begin DATASET RECORDS

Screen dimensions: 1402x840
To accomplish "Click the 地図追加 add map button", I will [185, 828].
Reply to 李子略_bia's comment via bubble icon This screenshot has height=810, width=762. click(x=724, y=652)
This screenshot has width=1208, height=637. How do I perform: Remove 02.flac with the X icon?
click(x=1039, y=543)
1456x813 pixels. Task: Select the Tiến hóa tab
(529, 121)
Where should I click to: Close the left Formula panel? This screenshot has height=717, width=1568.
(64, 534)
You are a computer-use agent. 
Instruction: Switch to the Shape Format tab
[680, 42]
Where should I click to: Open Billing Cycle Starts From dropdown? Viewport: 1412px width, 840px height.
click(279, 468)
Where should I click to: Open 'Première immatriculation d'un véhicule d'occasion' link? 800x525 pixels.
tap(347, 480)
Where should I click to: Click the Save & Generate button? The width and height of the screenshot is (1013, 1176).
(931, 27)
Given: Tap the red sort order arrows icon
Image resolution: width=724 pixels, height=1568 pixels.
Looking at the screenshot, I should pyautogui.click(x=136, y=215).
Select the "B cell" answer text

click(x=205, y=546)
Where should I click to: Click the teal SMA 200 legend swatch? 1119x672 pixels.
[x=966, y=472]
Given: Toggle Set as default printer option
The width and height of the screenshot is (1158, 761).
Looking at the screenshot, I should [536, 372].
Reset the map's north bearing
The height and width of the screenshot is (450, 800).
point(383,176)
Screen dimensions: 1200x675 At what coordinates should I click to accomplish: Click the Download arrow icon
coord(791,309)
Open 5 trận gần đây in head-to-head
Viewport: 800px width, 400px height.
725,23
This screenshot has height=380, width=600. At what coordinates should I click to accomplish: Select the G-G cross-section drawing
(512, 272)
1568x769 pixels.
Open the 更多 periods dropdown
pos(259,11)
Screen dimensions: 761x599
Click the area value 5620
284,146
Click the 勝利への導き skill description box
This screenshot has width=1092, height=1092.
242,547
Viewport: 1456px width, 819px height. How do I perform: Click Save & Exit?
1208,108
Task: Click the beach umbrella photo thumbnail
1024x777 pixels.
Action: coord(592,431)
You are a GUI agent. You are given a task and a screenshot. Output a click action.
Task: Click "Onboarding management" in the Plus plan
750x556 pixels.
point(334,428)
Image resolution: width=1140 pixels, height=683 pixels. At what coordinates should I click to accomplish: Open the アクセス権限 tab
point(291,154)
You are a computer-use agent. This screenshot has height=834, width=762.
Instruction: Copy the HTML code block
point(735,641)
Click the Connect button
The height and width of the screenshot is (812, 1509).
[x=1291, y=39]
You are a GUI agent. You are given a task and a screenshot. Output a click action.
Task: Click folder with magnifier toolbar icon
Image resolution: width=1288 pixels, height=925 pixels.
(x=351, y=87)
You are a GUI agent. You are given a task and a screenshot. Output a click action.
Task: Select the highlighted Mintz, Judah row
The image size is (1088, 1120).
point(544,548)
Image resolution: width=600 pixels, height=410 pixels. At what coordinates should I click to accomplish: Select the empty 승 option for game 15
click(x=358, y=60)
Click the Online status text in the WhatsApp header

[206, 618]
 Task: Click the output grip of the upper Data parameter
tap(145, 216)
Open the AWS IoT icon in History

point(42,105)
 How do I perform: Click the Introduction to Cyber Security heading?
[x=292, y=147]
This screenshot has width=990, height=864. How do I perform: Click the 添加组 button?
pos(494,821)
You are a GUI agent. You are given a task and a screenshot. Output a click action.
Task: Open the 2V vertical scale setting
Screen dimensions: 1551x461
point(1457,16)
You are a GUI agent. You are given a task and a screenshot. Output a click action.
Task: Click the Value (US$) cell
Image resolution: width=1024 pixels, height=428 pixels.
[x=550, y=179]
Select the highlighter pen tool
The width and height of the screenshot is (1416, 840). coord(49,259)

end DATASET RECORDS

GIVEN REQUEST -> Pick out every line in the rows above that contains the word "button" and copy each one.

FINISHED ANSWER ->
To accomplish "Click the 地図追加 add map button", I will [185, 828].
Where should I click to: Click the Save & Generate button? The width and height of the screenshot is (1013, 1176).
Click the Connect button
This screenshot has width=990, height=864. How do I perform: Click the 添加组 button?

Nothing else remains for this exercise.